The specificity of XCeption is that the Depthwise Convolution is not followed by a Pointwise Convolution, but the order is reversed, as in this example :
II. In Keras
Let’s import the required packages :
import tensorflow as tf
import tensorflow.keras
from tensorflow.keras import models, layers
from tensorflow.keras.models import Model, model_from_json, Sequential
from tensorflow.keras.preprocessing.image import ImageDataGenerator, array_to_img, img_to_array, load_img
from tensorflow.keras.callbacks import TensorBoard
from tensorflow.keras.layers import Dense, Dropout, Activation, Flatten, Conv2D, MaxPooling2D, SeparableConv2D, UpSampling2D, BatchNormalization, Input, GlobalAveragePooling2D
from tensorflow.keras.regularizers import l2
from tensorflow.keras.optimizers import SGD, RMSprop
from tensorflow.keras.utils import to_categorical
from keras.utils.vis_utils import plot_model
Import our data. I’m working on the Facial Emotion Recognition 2013 challenge from Kaggle. The path links to my local storage folder :
X_train = np.load(path + "X_train.npy")
X_test = np.load(path + "X_test.npy")
y_train = np.load(path + "y_train.npy")
y_test = np.load(path + "y_test.npy")
Now, let’s build the Entry Flow!
def entry_flow(inputs) :
x = Conv2D(32, 3, strides = 2, padding='same')(inputs)

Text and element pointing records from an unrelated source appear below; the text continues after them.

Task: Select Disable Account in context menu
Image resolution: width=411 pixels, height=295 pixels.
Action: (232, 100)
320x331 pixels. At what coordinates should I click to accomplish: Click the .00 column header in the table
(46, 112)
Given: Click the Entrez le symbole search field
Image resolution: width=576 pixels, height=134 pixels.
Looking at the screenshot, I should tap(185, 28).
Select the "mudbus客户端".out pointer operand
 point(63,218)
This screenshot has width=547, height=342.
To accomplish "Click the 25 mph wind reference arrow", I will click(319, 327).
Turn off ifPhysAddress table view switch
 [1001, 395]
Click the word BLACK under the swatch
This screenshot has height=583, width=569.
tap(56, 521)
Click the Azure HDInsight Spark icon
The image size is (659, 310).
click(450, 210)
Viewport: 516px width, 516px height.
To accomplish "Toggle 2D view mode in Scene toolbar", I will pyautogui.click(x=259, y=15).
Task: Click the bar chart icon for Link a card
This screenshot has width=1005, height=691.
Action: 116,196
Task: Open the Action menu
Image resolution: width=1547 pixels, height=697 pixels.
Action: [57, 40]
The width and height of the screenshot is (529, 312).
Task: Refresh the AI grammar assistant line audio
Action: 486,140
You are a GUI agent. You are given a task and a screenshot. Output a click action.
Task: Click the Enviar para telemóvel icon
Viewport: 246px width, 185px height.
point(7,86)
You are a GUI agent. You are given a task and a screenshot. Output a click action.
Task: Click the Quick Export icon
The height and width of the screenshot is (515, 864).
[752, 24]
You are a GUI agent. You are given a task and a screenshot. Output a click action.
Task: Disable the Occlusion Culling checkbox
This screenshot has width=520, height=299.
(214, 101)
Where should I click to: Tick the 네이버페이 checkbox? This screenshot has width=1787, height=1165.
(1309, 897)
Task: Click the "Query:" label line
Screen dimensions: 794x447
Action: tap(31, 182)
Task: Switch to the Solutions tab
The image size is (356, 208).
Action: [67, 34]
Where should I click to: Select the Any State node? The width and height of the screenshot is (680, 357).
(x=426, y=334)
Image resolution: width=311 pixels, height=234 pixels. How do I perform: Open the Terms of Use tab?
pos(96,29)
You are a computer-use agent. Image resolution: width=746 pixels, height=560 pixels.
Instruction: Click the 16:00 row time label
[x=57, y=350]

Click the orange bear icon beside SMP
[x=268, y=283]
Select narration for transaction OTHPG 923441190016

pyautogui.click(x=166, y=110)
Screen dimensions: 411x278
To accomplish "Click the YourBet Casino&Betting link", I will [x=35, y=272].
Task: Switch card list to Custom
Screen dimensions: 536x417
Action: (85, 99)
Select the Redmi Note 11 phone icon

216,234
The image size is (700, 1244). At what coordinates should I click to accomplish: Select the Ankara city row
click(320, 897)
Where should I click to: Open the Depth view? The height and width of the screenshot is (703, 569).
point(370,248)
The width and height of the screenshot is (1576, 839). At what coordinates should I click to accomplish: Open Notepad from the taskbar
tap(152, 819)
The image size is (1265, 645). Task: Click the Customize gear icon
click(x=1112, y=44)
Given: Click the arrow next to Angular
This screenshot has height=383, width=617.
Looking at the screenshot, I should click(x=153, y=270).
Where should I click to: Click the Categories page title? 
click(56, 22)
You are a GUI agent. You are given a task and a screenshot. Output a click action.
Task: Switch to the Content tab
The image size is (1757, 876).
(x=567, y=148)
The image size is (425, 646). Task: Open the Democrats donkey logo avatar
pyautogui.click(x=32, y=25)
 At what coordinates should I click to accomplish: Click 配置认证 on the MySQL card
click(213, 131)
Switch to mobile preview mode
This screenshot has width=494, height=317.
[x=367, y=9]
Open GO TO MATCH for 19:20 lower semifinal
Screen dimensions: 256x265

x = BatchNormalization()(x)
x = Activation('relu')(x)
x = Conv2D(64,3,padding='same')(x)
x = BatchNormalization()(x)
x = Activation('relu')(x)
previous_block_activation = x
for size in [128, 256, 728] :
x = Activation('relu')(x)
x = SeparableConv2D(size, 3, padding='same')(x)
x = BatchNormalization()(x)
x = Activation('relu')(x)
x = SeparableConv2D(size, 3, padding='same')(x)
x = BatchNormalization()(x)
x = MaxPooling2D(3, strides=2, padding='same')(x)
residual = Conv2D(size, 1, strides=2, padding='same')(previous_block_activation)
x = tensorflow.keras.layers.Add()([x, residual])
previous_block_activation = x
return x
Add the Middle Flow :
def middle_flow(x, num_blocks=8) :
previous_block_activation = x
for _ in range(num_blocks) :
x = Activation('relu')(x)
x = SeparableConv2D(728, 3, padding='same')(x)
x = BatchNormalization()(x)
x = Activation('relu')(x)
x = SeparableConv2D(728, 3, padding='same')(x)
x = BatchNormalization()(x)
x = Activation('relu')(x)
x = SeparableConv2D(728, 3, padding='same')(x)
x = BatchNormalization()(x)
x = tensorflow.keras.layers.Add()([x, previous_block_activation])
previous_block_activation = x
return x
And finally the Exit Flow :
def exit_flow(x) :
previous_block_activation = x
x = Activation('relu')(x)
x = SeparableConv2D(728, 3, padding='same')(x)
x = BatchNormalization()(x)
x = Activation('relu')(x)
x = SeparableConv2D(1024, 3, padding='same')(x)
x = BatchNormalization()(x)
x = MaxPooling2D(3, strides=2, padding='same')(x)
residual = Conv2D(1024, 1, strides=2, padding='same')(previous_block_activation)
x = tensorflow.keras.layers.Add()([x, residual])
x = Activation('relu')(x)
x = SeparableConv2D(728, 3, padding='same')(x)
x = BatchNormalization()(x)
x = Activation('relu')(x)
x = SeparableConv2D(1024, 3, padding='same')(x)
x = BatchNormalization()(x)
x = GlobalAveragePooling2D()(x)
x = Dense(1, activation='linear')(x)
return x
This architecture leads to a limited number of trainable parameters compared to an equivalent depth in classical convolutions.
We can build the model :
inputs = Input(shape=(shape_x, shape_y, 1))
outputs = exit_flow(middle_flow(entry_flow(inputs)))
xception = Model(inputs, outputs)
If you would like to visualize the model architecture, use plot_model :
plot_model(xception, to_file='model.png', show_shapes=True, show_layer_names=True)
We are finally ready to compile the model.
xception.compile(optimizer='adam', loss='categorical_crossentropy', metrics=['accuracy'])
batch_size = 128
epochs = 150
And run it!
history = xception.fit(X_train, y_train, epochs=150, batch_size=64, validation_data=(X_test, y_test))
The Github repository of this article can be found here.
Conclusion : Xception models remain expensive to train, but are pretty good improvements compared to Inception. Transfer learning brings part of the solution when it comes to adapting such algorithms to your specific task.